List of tasks =
(a) According to the Rice–Houston Bayou Bucket article, at which stadium was Saturday's game played?
(b) Quote the Bayou Bucket article word for word, starting at "Going Sideways" and ending at "way, early on.".
(c) Continue the article on Rice football's Bayou Bucket loss to Houston, picking up after its final sentence.

start Text shown

Rice Football smothered in Bayou Bucket loss to Houston

September 14, 2024 By Matthew Bartlett

Rice Football fell behind early and never threatened to catch up, ceding the Bayou Bucket to Houston after a one-year sojourn at South Main.

It had been more than 20 years since Rice football had claimed the Bayou Bucket in successive seasons. That streak will continue for quite some time longer after Saturday’s loss at TDECU Stadium. There’s one game left in the series as things stand and Rice can’t wait for another shot to redeem themselves from a rough outing in their biggest rivalry matchup. Here are a few immediate reactions from the game:

Going Sideways

Notwithstanding their big day on the scoreboard against Texas Southern, the Rice football offense has struggled to move the ball north and south this season. They’ve largely been a horizontal offense utilizing their speed to the edges to outflank their opponents and slowly matriculate their way down the field. When you’re playing a less talented opponent, that works. When you’re playing a Big 12 team that is just as athletic as you are if not more so, it’s impossible. Rice found that out the hard way, early on.

end Text shown
start Excerpted records

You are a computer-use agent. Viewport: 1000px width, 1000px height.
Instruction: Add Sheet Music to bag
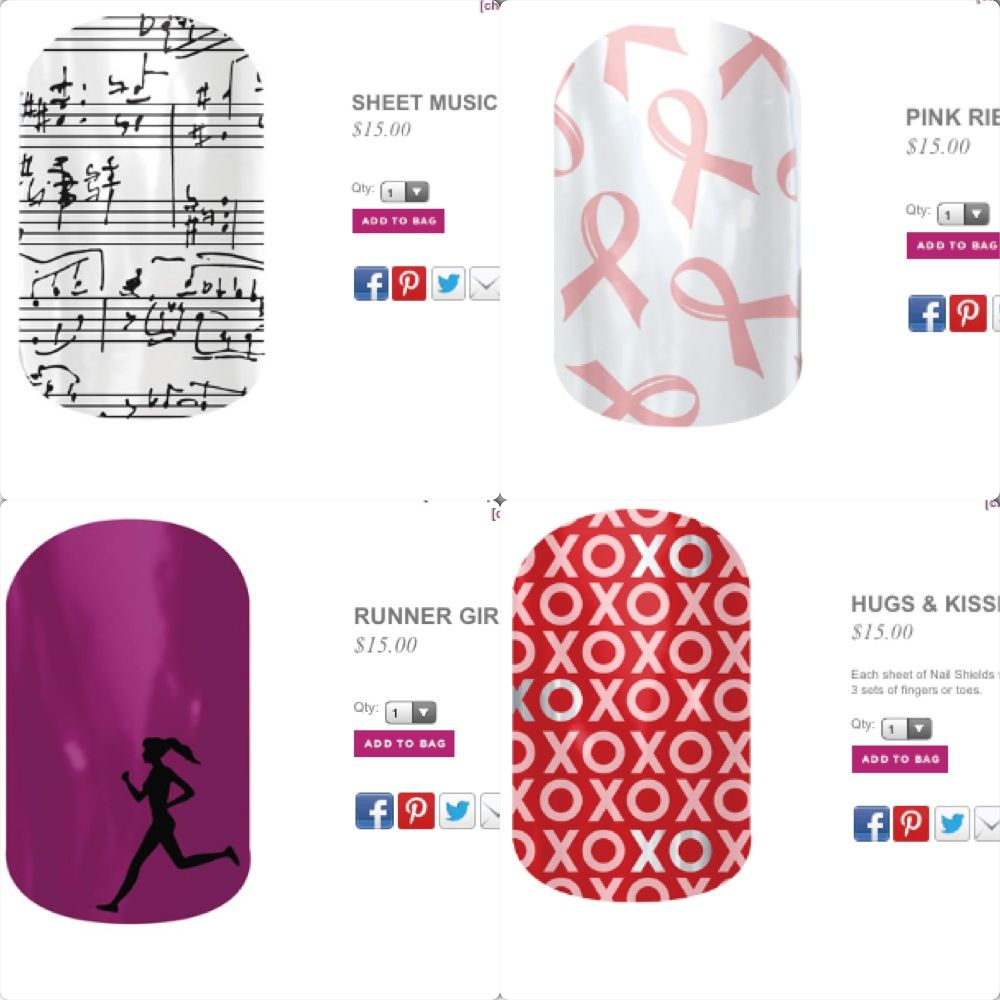399,221
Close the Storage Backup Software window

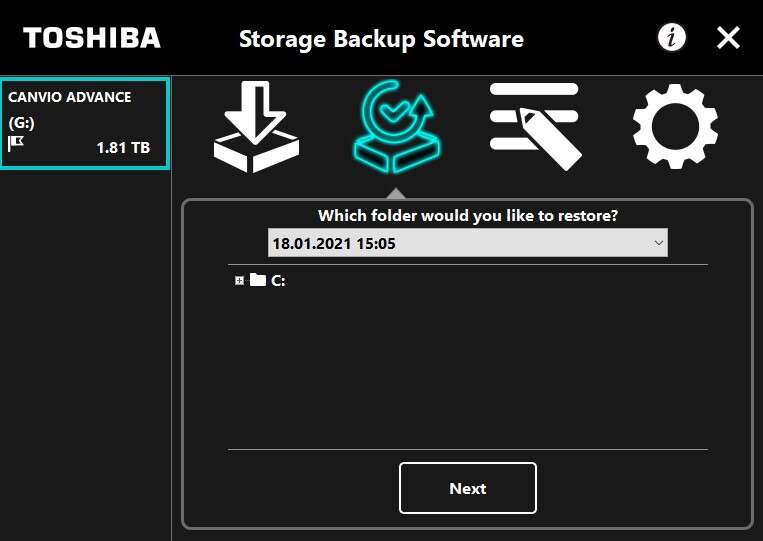[x=728, y=38]
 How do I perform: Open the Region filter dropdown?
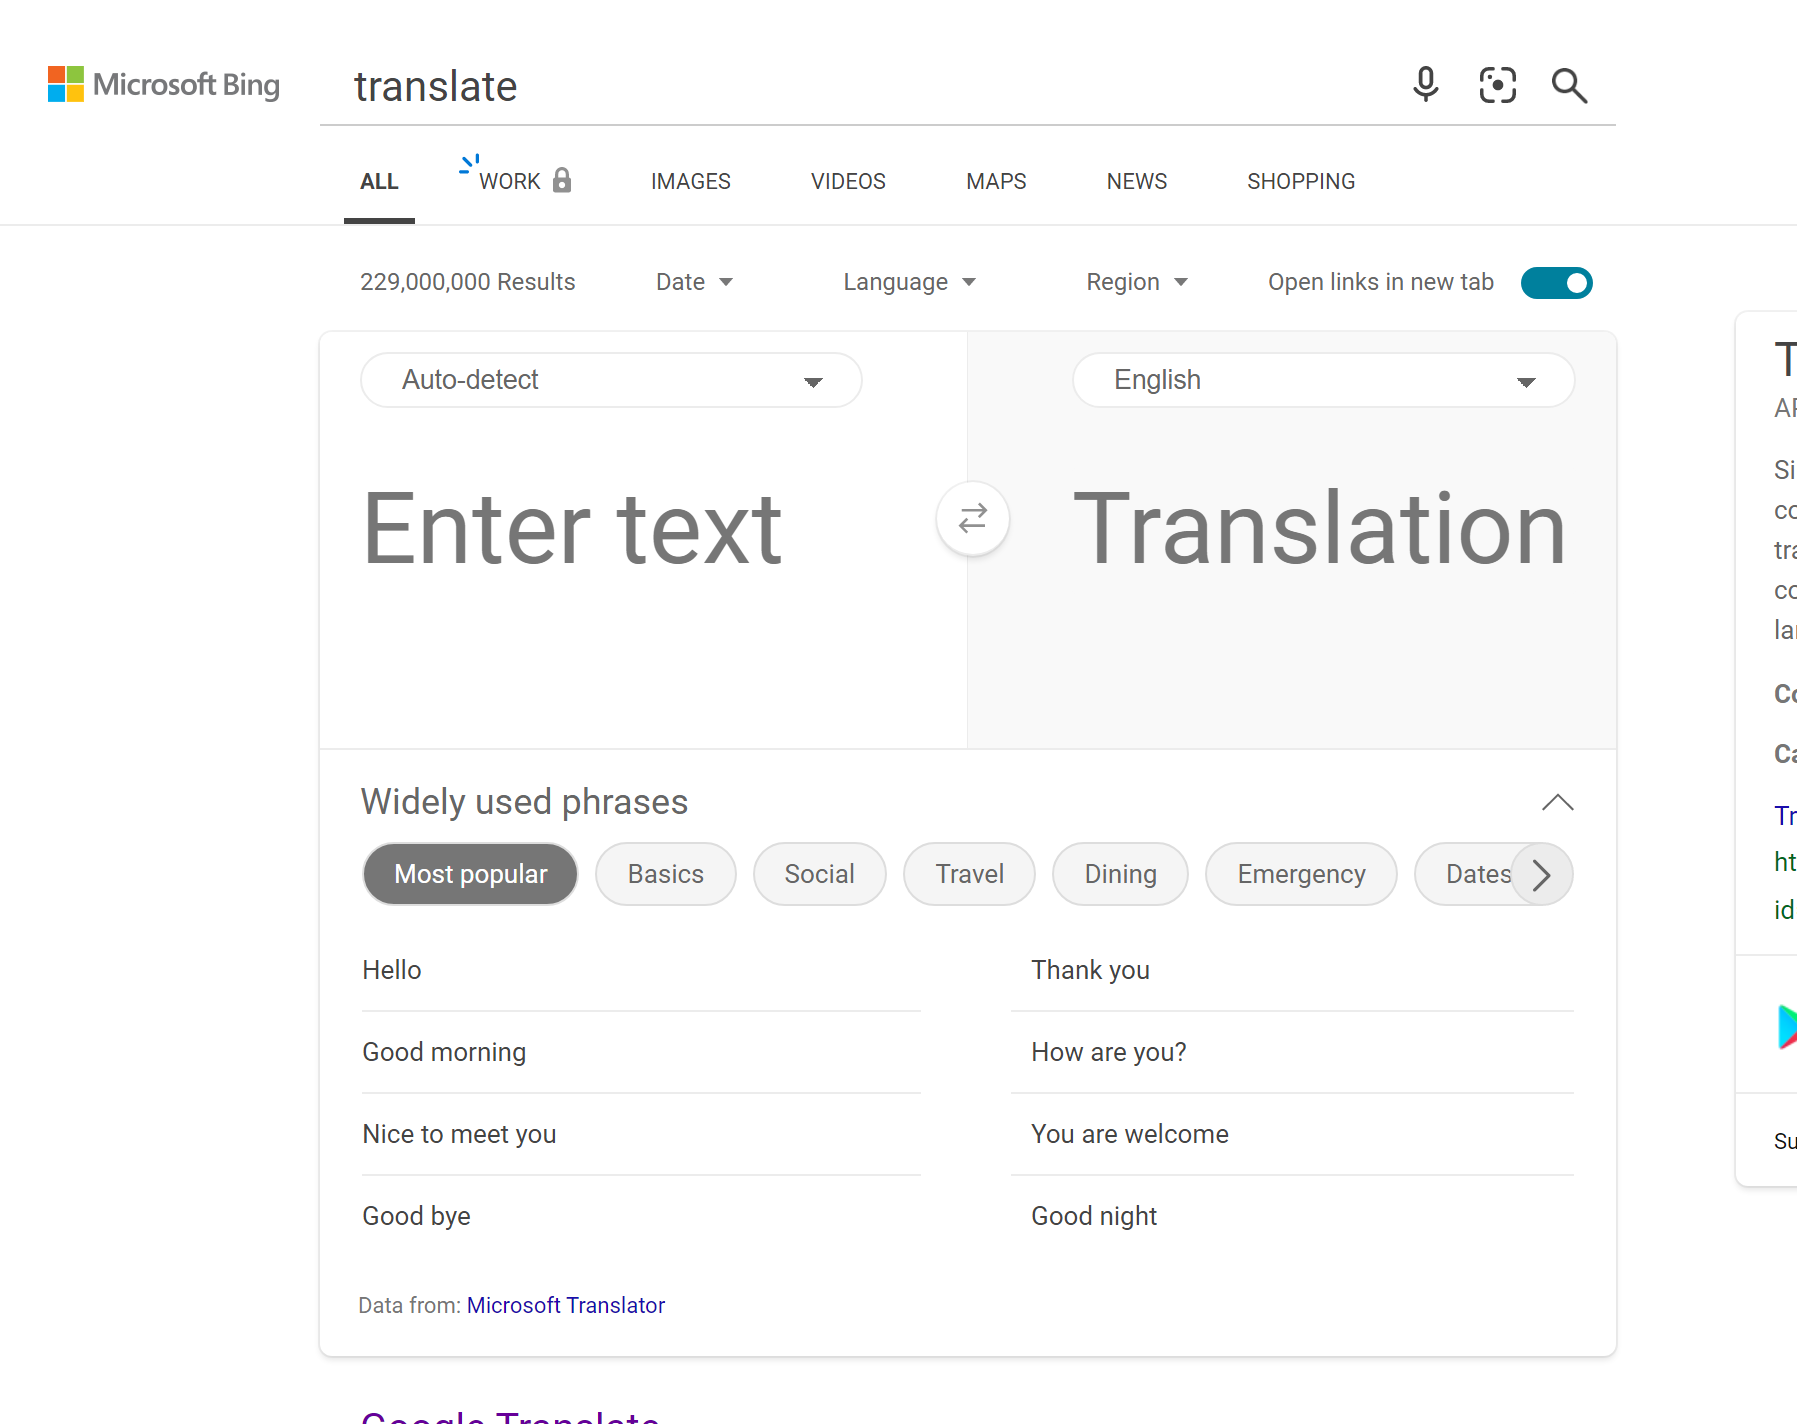point(1137,281)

end Excerpted records

Results for the exercise =
(a) TDECU Stadium

(b)
Going Sideways

Notwithstanding their big day on the scoreboard against Texas Southern, the Rice football offense has struggled to move the ball north and south this season. They’ve largely been a horizontal offense utilizing their speed to the edges to outflank their opponents and slowly matriculate their way down the field. When you’re playing a less talented opponent, that works. When you’re playing a Big 12 team that is just as athletic as you are if not more so, it’s impossible. Rice found that out the hard way, early on.

(c)
The first three plays from scrimmage were a Dean Connors run off left tackle followed by a swing pass to Connors off the left side and then a flat out to Boden Groen. They gained seven yards and punted. EJ Warner was under a decent amount of pressure early but misfired on most of his shots down the field. Rice didn’t get any points from their offense until there were 68 seconds left in regulation.

Against FCS competition, Rice has scored 69 points. Against FBS foes the Owls have mustered just 21 in twice as many quarters.

If there was a weak link, it was hard to identify. Warner missed some receivers downfield, the protection regularly failed to give him time to work and the receivers did not generate nearly enough separation. There were moments when everything seemed to come together, but the passing game was flat and horizontal making it near impossible to sustain any meaningful drive.

Rice had one snap on the plus side of the 50 in the first half and seven such plays in the second half. They were 2-for-13 on third down. For an offense, it doesn’t get much worse than this.

The personnel is the personnel. The staff is the staff. They’ve got to figure something out, fast.

Defense staves off a massacre

In hindsight, leading the nation in sacks through two games should have been the clear indicator that this current iteration of Rice football would be led by its defense. A tough opening quarter, which included 35 total yards from the offense and a punt return score, would have been so much worse if the defense hadn’t picked up the slack.

Josh Pearcy added to that sack total on the opening drive, although that takedown probably could have been credited to a few Owls, which is a testament to just how dominant the front seven has been so far this season.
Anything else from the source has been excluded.